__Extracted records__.

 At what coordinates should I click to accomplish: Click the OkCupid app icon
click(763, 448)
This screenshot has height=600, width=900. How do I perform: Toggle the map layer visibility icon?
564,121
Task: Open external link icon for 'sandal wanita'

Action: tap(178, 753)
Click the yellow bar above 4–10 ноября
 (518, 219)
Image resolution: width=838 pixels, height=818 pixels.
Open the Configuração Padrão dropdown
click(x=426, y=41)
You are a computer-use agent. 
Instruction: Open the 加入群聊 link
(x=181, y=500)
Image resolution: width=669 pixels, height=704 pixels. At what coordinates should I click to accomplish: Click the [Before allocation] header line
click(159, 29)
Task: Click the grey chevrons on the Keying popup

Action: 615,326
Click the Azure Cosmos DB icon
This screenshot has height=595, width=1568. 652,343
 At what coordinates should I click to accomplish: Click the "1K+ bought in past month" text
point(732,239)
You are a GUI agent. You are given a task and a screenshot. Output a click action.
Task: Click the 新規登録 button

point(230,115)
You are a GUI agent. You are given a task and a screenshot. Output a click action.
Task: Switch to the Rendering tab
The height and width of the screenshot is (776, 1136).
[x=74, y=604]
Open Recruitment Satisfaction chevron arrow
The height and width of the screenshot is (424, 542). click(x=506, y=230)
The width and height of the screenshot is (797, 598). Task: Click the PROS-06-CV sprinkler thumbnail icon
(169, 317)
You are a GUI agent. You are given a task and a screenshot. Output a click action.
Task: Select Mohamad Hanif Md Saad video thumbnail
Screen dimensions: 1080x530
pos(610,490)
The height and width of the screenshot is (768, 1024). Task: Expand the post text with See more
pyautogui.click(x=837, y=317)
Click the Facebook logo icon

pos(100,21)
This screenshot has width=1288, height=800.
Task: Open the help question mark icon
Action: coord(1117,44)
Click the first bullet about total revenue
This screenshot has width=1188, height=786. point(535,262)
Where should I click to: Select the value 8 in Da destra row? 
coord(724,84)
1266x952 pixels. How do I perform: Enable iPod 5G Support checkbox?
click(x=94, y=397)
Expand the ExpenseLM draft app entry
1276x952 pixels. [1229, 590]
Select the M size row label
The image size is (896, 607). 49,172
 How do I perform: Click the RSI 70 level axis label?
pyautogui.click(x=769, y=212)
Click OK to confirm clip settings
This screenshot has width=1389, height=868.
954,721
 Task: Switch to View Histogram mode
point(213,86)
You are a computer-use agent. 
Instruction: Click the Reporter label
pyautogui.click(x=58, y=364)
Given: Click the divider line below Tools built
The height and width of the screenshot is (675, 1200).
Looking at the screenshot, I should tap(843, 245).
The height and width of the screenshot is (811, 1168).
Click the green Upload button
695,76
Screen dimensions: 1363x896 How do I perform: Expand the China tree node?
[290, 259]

__What to work on__.
Each line above is to be repeated exactly.

__Exercise result__.
 At what coordinates should I click to accomplish: Click the OkCupid app icon
click(763, 448)
This screenshot has height=600, width=900. How do I perform: Toggle the map layer visibility icon?
564,121
Task: Open external link icon for 'sandal wanita'

Action: tap(178, 753)
Click the yellow bar above 4–10 ноября
 (518, 219)
Image resolution: width=838 pixels, height=818 pixels.
Open the Configuração Padrão dropdown
click(x=426, y=41)
You are a computer-use agent. 
Instruction: Open the 加入群聊 link
(x=181, y=500)
Image resolution: width=669 pixels, height=704 pixels. At what coordinates should I click to accomplish: Click the [Before allocation] header line
click(159, 29)
Task: Click the grey chevrons on the Keying popup

Action: 615,326
Click the Azure Cosmos DB icon
This screenshot has height=595, width=1568. 652,343
 At what coordinates should I click to accomplish: Click the "1K+ bought in past month" text
point(732,239)
You are a GUI agent. You are given a task and a screenshot. Output a click action.
Task: Click the 新規登録 button

point(230,115)
You are a GUI agent. You are given a task and a screenshot. Output a click action.
Task: Switch to the Rendering tab
The height and width of the screenshot is (776, 1136).
[x=74, y=604]
Open Recruitment Satisfaction chevron arrow
The height and width of the screenshot is (424, 542). click(x=506, y=230)
The width and height of the screenshot is (797, 598). Task: Click the PROS-06-CV sprinkler thumbnail icon
(169, 317)
You are a GUI agent. You are given a task and a screenshot. Output a click action.
Task: Select Mohamad Hanif Md Saad video thumbnail
Screen dimensions: 1080x530
pos(610,490)
The height and width of the screenshot is (768, 1024). Task: Expand the post text with See more
pyautogui.click(x=837, y=317)
Click the Facebook logo icon

pos(100,21)
This screenshot has width=1288, height=800.
Task: Open the help question mark icon
Action: coord(1117,44)
Click the first bullet about total revenue
This screenshot has width=1188, height=786. point(535,262)
Where should I click to: Select the value 8 in Da destra row? 
coord(724,84)
1266x952 pixels. How do I perform: Enable iPod 5G Support checkbox?
click(x=94, y=397)
Expand the ExpenseLM draft app entry
1276x952 pixels. [1229, 590]
Select the M size row label
The image size is (896, 607). 49,172
 How do I perform: Click the RSI 70 level axis label?
pyautogui.click(x=769, y=212)
Click OK to confirm clip settings
This screenshot has width=1389, height=868.
954,721
 Task: Switch to View Histogram mode
point(213,86)
You are a computer-use agent. 
Instruction: Click the Reporter label
pyautogui.click(x=58, y=364)
Given: Click the divider line below Tools built
The height and width of the screenshot is (675, 1200).
Looking at the screenshot, I should tap(843, 245).
The height and width of the screenshot is (811, 1168).
Click the green Upload button
695,76
Screen dimensions: 1363x896 How do I perform: Expand the China tree node?
[290, 259]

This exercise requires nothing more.